__Problem requirements__: Copy each line of the listing where the word "agent" can be found.

__Provided records__:
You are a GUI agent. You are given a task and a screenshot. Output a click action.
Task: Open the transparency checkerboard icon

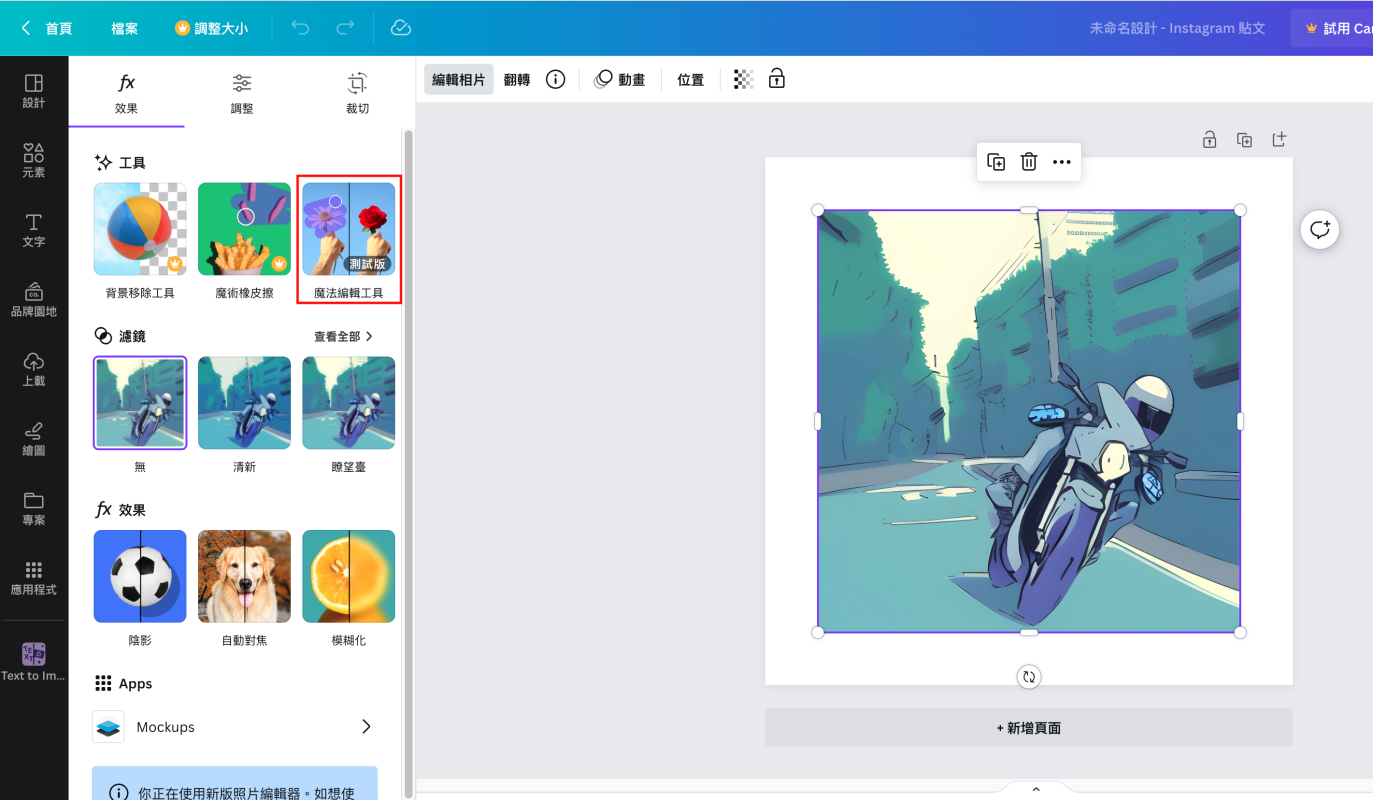pyautogui.click(x=743, y=80)
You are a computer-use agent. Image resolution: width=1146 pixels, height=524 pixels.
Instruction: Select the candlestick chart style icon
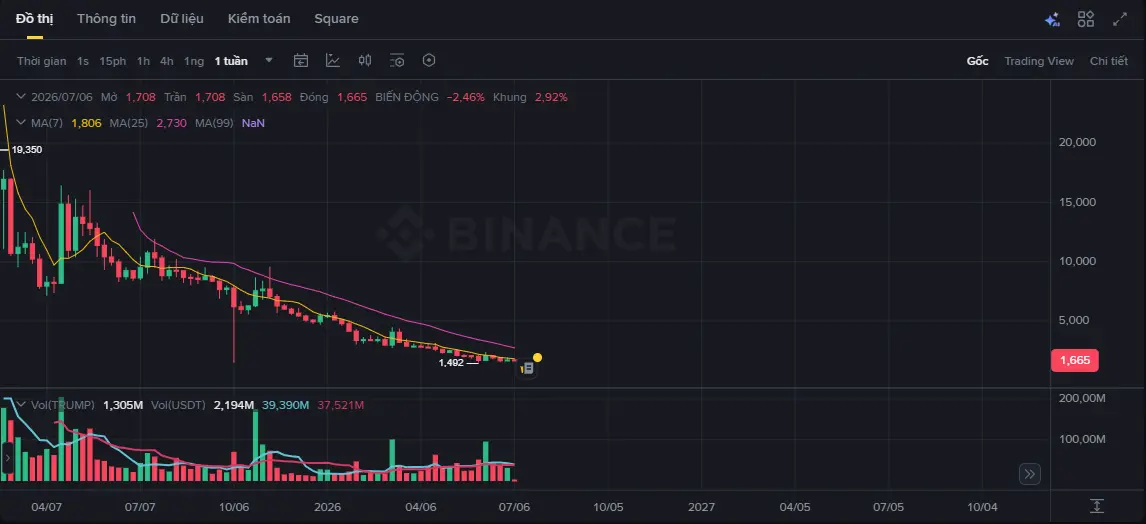point(365,61)
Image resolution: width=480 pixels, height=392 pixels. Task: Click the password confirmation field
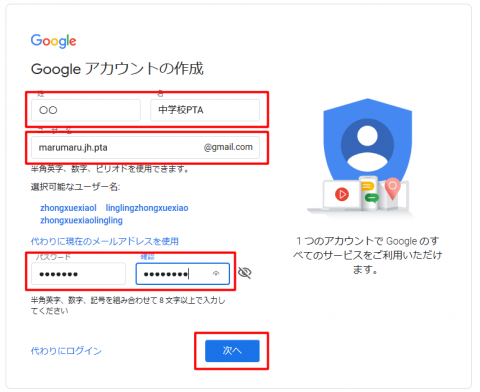[x=183, y=274]
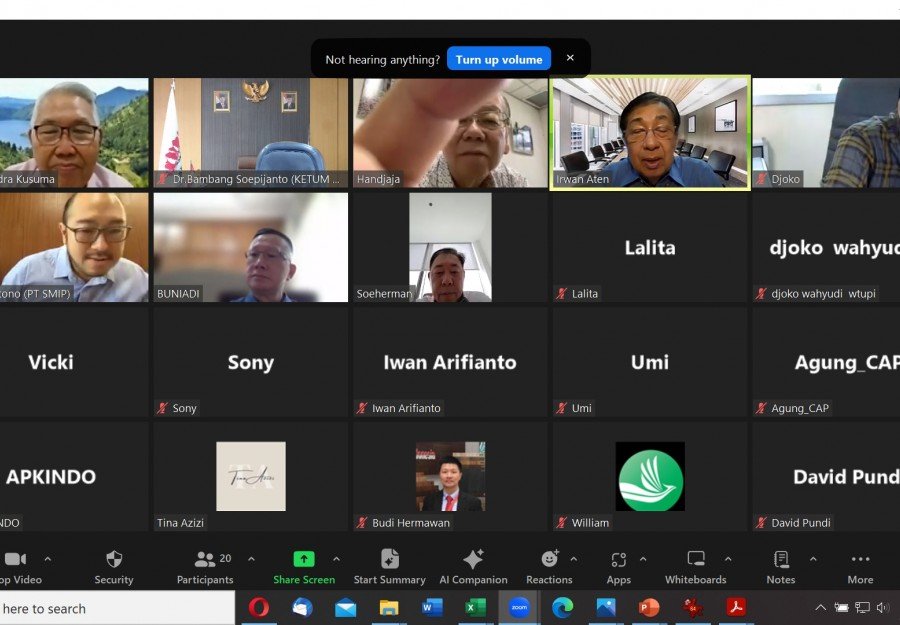Open Excel from the Windows taskbar

475,607

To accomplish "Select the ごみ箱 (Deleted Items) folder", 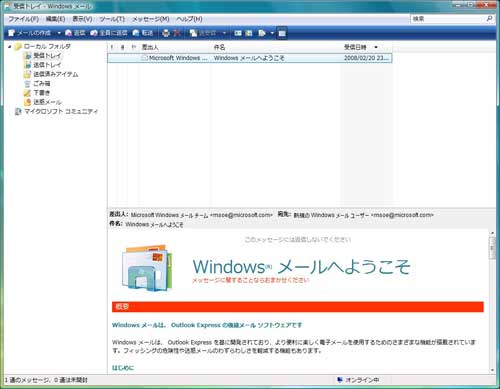I will coord(41,83).
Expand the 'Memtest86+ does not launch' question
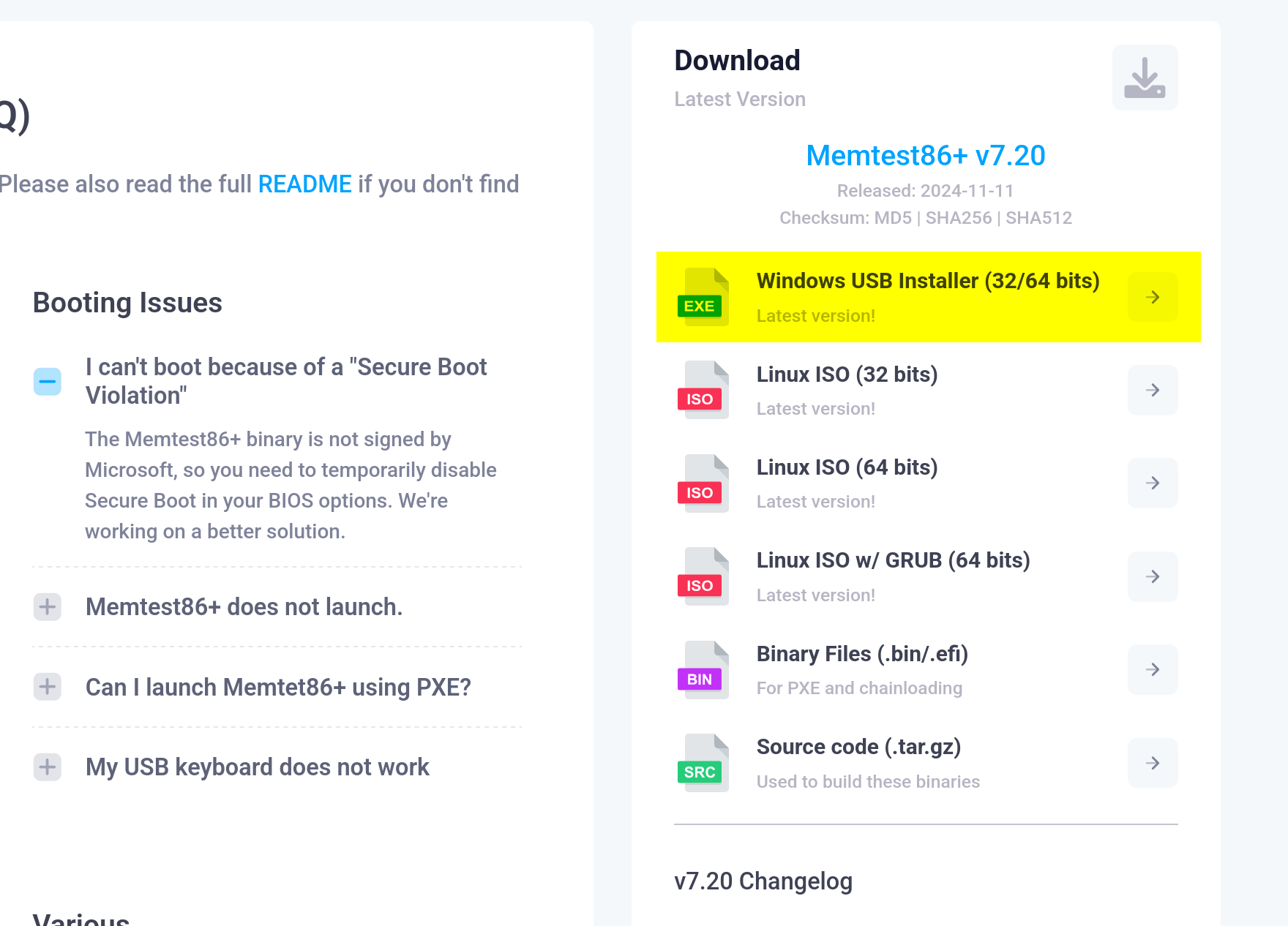Viewport: 1288px width, 926px height. [48, 607]
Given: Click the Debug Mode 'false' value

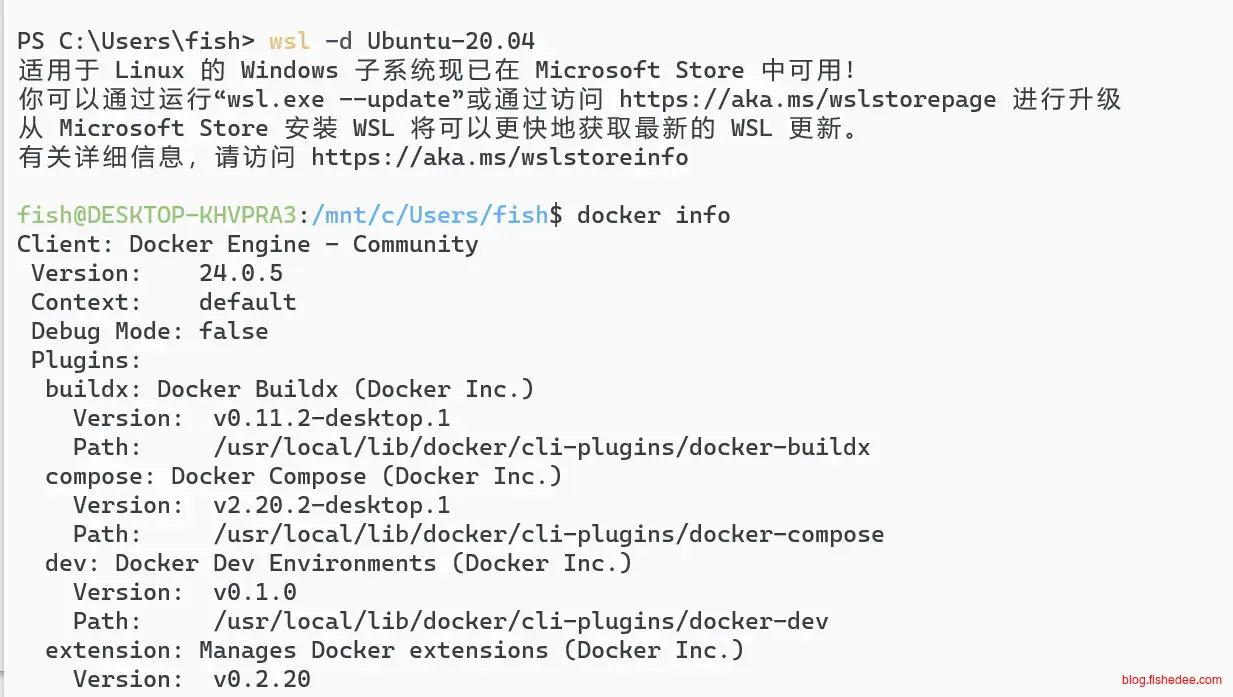Looking at the screenshot, I should coord(233,331).
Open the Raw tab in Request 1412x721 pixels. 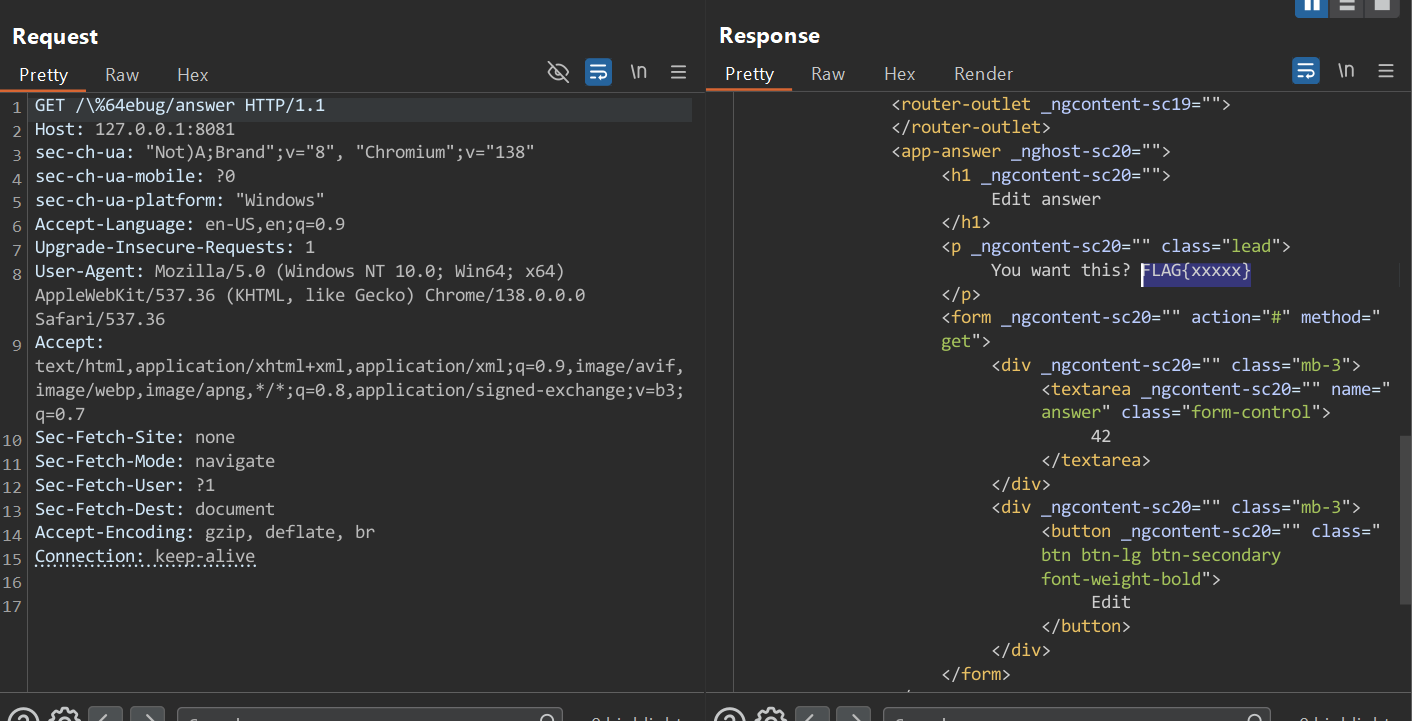point(122,75)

__Written answer__:
You are a GUI agent. You are given a task and a screenshot. Output a click action.
You are a computer-use agent. Image resolution: width=1146 pixels, height=524 pixels.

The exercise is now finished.